▸ **Records from a data source**
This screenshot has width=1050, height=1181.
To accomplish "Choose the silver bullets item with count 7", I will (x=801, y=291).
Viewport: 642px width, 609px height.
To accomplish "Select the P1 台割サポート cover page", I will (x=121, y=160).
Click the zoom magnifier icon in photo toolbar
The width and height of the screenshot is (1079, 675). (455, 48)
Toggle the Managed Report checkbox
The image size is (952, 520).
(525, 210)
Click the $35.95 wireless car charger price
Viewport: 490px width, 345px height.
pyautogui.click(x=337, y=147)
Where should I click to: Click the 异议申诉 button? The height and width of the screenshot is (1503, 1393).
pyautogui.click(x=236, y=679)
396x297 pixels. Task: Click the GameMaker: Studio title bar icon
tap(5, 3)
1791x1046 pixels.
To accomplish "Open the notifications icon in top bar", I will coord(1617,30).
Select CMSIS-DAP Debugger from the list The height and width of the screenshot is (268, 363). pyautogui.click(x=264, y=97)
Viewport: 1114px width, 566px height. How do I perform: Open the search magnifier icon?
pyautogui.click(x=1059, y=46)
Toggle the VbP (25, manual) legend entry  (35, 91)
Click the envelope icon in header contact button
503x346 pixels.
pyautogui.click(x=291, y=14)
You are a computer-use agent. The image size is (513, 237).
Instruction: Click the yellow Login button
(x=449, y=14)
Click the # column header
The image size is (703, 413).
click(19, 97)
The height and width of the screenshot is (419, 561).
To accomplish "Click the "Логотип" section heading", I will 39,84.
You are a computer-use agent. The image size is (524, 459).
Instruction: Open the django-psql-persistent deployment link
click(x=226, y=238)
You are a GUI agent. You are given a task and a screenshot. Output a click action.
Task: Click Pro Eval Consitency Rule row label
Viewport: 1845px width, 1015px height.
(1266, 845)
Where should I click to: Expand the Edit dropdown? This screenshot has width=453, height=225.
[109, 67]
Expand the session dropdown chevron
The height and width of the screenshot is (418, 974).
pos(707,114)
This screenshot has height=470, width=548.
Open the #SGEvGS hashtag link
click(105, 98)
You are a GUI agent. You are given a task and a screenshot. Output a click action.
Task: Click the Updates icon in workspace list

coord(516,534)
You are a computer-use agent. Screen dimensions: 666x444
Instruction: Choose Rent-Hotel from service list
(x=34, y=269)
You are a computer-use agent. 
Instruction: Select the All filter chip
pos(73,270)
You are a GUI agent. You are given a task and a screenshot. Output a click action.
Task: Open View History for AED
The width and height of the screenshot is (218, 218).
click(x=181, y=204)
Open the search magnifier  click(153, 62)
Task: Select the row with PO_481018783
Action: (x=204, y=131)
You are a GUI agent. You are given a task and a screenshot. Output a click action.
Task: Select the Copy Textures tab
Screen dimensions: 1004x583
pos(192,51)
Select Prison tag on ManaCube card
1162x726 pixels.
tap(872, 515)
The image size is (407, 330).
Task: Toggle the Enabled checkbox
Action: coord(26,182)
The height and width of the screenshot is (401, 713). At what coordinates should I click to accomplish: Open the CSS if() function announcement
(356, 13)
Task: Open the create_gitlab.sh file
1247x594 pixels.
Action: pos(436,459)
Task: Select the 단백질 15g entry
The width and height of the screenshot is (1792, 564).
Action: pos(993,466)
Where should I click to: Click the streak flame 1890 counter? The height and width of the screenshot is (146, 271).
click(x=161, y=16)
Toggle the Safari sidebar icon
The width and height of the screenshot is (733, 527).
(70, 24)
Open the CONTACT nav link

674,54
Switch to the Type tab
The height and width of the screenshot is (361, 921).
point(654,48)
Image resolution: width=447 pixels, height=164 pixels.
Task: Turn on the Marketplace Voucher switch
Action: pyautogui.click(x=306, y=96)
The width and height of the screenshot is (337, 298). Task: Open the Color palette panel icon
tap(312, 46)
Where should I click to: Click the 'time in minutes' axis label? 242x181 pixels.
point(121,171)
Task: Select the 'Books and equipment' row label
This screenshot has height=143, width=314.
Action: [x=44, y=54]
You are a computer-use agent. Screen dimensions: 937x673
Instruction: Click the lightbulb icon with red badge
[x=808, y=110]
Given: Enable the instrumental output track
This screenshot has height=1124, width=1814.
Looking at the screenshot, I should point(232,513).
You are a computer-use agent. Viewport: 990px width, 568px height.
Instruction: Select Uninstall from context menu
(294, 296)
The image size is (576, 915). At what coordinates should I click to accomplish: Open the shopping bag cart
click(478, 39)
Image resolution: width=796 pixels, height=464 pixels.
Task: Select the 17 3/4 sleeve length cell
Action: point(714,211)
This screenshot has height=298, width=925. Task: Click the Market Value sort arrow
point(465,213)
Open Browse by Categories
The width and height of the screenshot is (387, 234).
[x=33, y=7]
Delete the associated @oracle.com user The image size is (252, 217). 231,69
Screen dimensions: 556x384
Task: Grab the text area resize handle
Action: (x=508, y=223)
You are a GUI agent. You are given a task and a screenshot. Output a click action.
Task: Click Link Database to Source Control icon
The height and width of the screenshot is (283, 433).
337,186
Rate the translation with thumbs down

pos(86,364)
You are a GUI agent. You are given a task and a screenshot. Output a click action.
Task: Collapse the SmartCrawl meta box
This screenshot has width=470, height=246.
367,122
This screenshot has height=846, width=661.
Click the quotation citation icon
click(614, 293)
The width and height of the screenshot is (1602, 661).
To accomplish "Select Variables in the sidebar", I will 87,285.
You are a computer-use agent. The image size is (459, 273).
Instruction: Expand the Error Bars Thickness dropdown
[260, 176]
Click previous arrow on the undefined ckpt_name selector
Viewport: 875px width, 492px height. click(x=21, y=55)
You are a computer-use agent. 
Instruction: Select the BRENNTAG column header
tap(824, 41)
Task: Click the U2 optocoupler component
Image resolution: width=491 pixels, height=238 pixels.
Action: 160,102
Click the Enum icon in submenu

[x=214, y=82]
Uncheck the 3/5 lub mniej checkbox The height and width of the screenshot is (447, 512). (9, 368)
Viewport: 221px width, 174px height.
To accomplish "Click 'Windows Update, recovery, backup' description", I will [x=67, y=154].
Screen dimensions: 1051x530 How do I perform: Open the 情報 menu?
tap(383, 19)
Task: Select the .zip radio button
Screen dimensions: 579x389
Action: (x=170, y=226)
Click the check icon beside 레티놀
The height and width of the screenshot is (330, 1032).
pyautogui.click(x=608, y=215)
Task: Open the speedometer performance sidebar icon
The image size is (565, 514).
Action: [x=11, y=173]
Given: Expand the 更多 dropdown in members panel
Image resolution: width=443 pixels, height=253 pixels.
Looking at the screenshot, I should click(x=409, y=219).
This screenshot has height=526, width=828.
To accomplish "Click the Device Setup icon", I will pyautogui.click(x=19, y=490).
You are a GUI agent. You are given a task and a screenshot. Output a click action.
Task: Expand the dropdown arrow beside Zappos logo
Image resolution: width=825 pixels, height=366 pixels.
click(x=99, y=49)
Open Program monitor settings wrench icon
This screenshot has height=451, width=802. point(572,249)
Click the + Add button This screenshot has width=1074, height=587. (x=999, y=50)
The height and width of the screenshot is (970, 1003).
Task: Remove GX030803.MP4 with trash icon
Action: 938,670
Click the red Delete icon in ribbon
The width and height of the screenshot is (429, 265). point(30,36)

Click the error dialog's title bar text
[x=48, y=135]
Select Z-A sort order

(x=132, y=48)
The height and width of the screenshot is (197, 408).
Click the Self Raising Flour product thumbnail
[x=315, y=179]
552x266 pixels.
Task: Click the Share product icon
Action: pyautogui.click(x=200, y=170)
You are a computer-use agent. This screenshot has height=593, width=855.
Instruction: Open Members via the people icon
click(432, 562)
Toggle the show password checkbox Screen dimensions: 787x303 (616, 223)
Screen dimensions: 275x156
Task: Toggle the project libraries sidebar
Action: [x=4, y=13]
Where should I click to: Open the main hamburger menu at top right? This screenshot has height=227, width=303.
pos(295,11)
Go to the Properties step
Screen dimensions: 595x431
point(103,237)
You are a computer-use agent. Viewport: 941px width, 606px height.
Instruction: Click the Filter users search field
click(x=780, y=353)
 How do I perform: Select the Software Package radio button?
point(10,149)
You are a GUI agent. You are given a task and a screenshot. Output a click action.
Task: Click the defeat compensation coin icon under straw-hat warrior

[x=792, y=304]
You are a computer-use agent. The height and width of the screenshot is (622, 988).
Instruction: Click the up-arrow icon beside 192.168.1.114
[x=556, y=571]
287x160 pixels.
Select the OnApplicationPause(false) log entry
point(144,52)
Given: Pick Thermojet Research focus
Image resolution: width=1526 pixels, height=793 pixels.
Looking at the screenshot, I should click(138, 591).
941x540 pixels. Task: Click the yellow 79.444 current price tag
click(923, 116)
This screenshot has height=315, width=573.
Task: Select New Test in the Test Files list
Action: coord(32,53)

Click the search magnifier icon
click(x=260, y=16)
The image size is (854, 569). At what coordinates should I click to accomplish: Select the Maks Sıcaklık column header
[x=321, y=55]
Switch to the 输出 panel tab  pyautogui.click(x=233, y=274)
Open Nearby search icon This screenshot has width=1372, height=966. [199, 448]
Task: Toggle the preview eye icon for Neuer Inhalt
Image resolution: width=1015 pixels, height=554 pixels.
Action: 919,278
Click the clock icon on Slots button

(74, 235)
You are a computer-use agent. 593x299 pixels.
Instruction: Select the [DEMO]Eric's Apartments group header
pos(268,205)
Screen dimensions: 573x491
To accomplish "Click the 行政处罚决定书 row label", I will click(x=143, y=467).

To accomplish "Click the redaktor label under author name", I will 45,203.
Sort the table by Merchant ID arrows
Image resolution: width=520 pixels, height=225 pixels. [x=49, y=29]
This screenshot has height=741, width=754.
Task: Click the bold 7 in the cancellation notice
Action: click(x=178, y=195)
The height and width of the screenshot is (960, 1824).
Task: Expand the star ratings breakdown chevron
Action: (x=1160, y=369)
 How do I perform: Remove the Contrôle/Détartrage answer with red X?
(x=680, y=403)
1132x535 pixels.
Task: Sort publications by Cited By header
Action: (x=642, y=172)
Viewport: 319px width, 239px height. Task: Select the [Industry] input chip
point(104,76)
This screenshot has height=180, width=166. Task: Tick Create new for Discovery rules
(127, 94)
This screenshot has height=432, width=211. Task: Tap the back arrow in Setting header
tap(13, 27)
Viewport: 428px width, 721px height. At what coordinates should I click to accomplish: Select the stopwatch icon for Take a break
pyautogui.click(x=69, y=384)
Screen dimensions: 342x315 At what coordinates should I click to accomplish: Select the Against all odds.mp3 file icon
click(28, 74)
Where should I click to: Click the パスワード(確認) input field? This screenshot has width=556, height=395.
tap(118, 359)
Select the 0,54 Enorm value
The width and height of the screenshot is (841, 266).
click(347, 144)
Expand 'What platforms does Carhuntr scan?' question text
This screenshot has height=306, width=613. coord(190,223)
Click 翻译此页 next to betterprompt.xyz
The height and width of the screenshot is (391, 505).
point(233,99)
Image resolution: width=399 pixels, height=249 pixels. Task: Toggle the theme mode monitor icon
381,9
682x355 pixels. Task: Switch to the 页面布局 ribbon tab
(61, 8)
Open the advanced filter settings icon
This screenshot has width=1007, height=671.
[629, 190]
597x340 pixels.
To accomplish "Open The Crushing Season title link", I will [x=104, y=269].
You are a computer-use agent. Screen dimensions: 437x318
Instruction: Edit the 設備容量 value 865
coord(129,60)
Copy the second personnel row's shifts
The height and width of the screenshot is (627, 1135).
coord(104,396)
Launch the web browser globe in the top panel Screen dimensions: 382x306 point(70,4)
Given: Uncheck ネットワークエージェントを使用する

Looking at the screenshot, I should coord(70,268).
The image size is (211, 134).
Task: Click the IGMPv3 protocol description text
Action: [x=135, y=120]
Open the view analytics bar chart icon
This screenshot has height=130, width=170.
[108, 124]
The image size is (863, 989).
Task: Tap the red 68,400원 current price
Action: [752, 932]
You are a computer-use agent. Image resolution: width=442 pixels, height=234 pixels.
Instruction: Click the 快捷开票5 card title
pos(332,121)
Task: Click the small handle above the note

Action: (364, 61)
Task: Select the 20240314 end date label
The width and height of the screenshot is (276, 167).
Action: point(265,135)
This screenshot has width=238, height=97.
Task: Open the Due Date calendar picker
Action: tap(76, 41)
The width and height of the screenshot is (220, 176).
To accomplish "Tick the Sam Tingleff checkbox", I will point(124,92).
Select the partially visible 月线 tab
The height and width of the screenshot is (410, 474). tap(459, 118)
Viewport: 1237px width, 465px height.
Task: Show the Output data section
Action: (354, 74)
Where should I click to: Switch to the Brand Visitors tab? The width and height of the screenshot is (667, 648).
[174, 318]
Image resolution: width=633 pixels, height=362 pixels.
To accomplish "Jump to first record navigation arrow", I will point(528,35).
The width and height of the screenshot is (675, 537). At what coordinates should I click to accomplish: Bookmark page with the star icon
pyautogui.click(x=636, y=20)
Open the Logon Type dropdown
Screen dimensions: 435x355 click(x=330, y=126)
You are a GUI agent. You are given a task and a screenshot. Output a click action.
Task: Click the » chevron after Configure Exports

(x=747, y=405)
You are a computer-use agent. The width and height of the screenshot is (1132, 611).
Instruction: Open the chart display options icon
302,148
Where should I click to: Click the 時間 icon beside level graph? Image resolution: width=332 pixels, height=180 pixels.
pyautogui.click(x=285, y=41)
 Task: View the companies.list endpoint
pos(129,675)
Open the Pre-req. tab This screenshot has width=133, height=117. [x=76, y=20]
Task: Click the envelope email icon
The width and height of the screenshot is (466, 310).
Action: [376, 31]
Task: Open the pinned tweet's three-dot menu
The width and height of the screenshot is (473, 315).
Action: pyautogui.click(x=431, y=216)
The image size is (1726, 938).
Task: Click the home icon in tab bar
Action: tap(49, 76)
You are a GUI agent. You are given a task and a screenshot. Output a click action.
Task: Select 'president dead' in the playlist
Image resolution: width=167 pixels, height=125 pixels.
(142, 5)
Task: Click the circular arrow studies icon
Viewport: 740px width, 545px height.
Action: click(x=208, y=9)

▸ **Task brief**
Reproduce only the lines above, starting at the line with "Click previous arrow" and ending at the line with "Task: Click the U2 optocoupler component", exactly as written.

▸ **Your response**
Click previous arrow on the undefined ckpt_name selector
Viewport: 875px width, 492px height. click(x=21, y=55)
You are a computer-use agent. 
Instruction: Select the BRENNTAG column header
tap(824, 41)
Task: Click the U2 optocoupler component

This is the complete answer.